Glen Campbell’s performing and recording days may be over, but his catalog won’t be in any danger of retirement, with Nashville powerhouse TK Kimbrell announced as the singer’s new manager Tuesday (May 31). Kimbrell takes over the reins from Stan Schneider, who’s handled Campbell’s career since his heyday in the 1960s, marking the turning of a page in one of the longest-running artist/management alliances in or out of country music.
While Kimbrell is best known as Toby Keith’s longtime manager, and TKO Management is the keeper of the late Chris LeDoux’s legacy, TKO’s biggest recent breakout has been rising star Chris Janson. The connection here isn’t a new one: Before signing Glen Campbell, TKO already repped his daughter Ashley, who recently released her debut single on Big Machine’s Dot label, and son Shannon, whose band Little Feather is signed to Curb.

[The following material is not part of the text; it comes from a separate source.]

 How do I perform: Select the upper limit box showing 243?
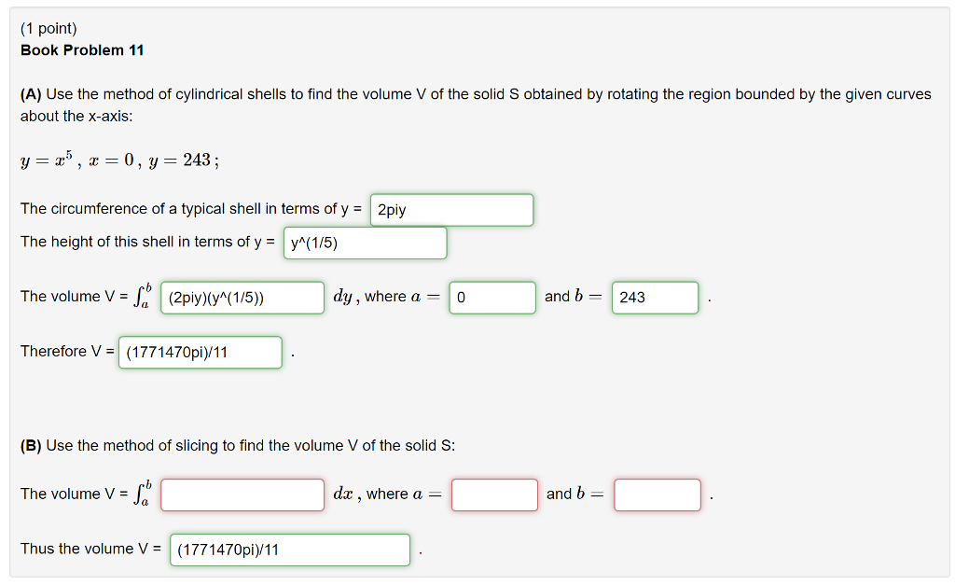coord(655,297)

Glen Campbell’s Daughter Ashley Says First Single ‘Remembering’ Feels ‘Like I’m Giving My Dad a Hug’
“I’ve been friends with Glen for, golly, I guess 35 years,” Kimbrell tells Billboard. “So I remember some of the kids being born and have always heard them play music, so I started working with them. And having always been around and been great friends with Stan Schneider, it just worked out for us to have me come in to accomplish helping more generations discover Glen’s great music.”
Schneider will maintain his title as business manager, as well as holding onto the unofficial role of Campbell family brain trust. “Stan is everyone’s go-to guy,” Kimbrell says. “He’s worked with Glen since I think 1961, so he knows everything about his career and I can always turn to him and ask questions. Hopefully he’ll still be involved as he’s always been.”
Campbell himself won’t be involved in any meaningful way in his career going forward, given his advanced Alzheimer’s portrayed in the 2014 documentary Glen Campbell: I’ll Be Me, filmed during and after his farewell tour and album. Kimbrell acknowledges the unique position of dealing with a living legend who “is not going to be able to go out and tour and work the new music like the way we do things. But he still gets a lot of press; the documentary was Oscar-nominated and won so many awards that it brought a lot of attention to his illness and his music.”
What will those new releases entail, since the also-Oscar-nominated “I’m Not Gonna Miss You” was touted as Campbell’s studio swan song? “There’s a lot of unreleased material through the years, dating all the way back to the early ’60s and going up through modern-day [material],” Kimbrell says. “Glen was always recording and discovering new songs and songwriters. So I want to make sure that unexploited, unreleased music gets heard, and use [the new releases] to help young people discover those other great records that he made.”